For each column in a 2D NumPy array, the column's maximum value can appear more than once. I would like to find the row index for each column maximum, without repeating row indices.
Here is an example that demonstrates why np.argmax
doesn't work:
import numpy as np
a = np.array([[1, 1, 0],
[1, 0, 1],
[0, 0, 1]])
ind = np.argmax(a, axis=0)
print(ind)
Output:
[0 0 2]
I want the result: [1, 0, 2]
for this example.
That is:
A slightly more complex example is this array:
a = np.array([[1, 1, 0],
[1, 1, 1],
[0, 0, 1]])
In this case, there is no column with a unique maximum value. I'd be happy with either of these answers:
[0, 1, 2]
[1, 0, 2]
An even more complex example is:
a = np.array([[1, 1, 1],
[1, 1, 1],
[0, 1, 1]])
In this case, I'd be happy with any of these answers:
[0, 1, 2]
[0, 2, 1]
[1, 0, 2]
[1, 2, 0]
I can solve these problems with loops and logical conditions, but I'm wondering if there is a way to solve the problem using numpy functions?

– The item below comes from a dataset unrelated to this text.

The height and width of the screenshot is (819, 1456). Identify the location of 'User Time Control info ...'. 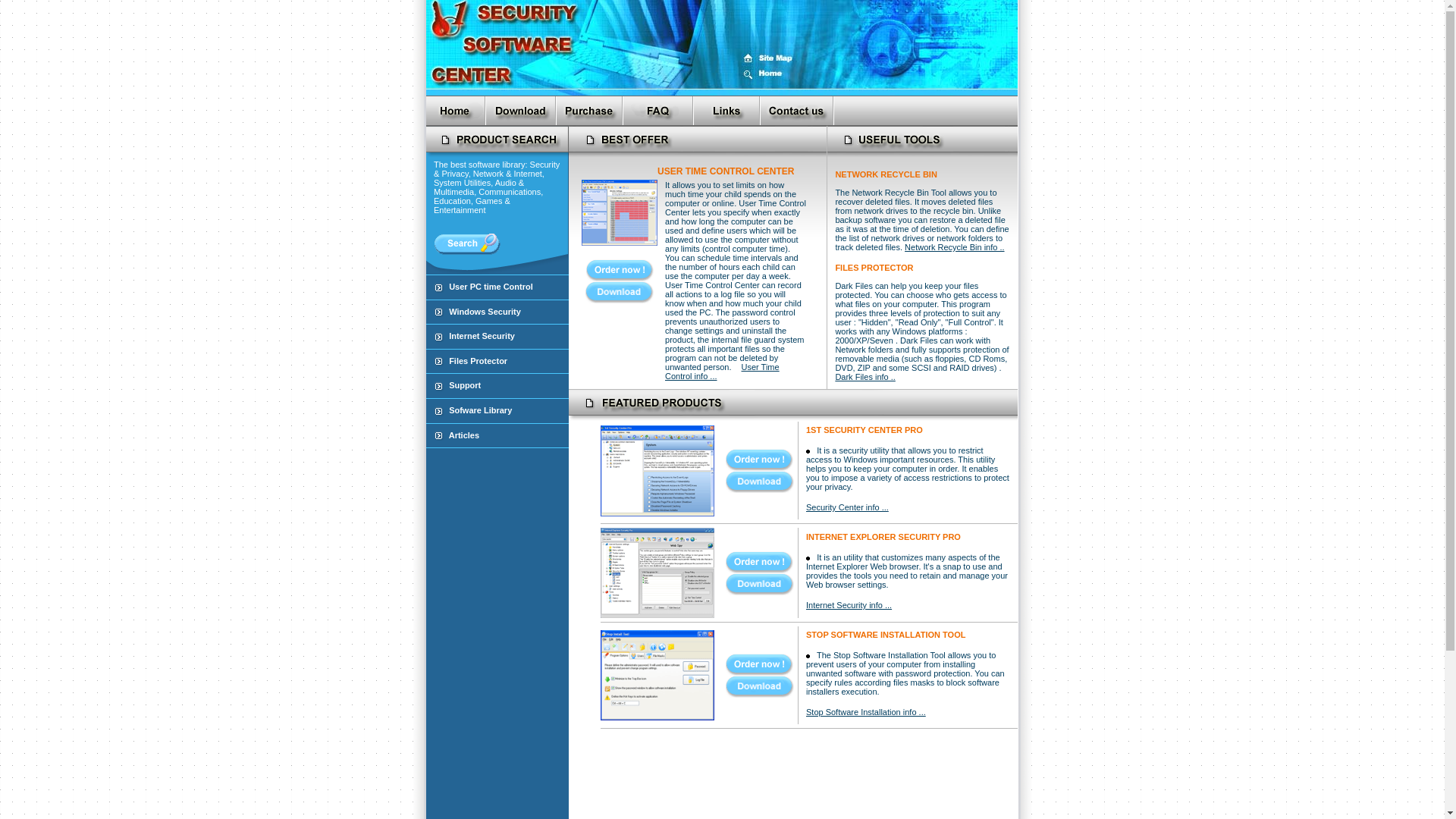
(665, 375).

May be overkill, but you can use scipy.optimize.linear_sum_assignment
:
from scipy.optimize import linear_sum_assignment
a = np.array([[1, 1, 0],
[1, 0, 1],
[0, 0, 1]])
linear_sum_assignment(-a.T)[1]
# array([1, 0, 2])
Note that you can always reduce to the 0,1 case using something like
abin = a==a.max(axis=0)
This can speed up the assignment quite a bit.
Alternatively, see this post for a graph theory solution.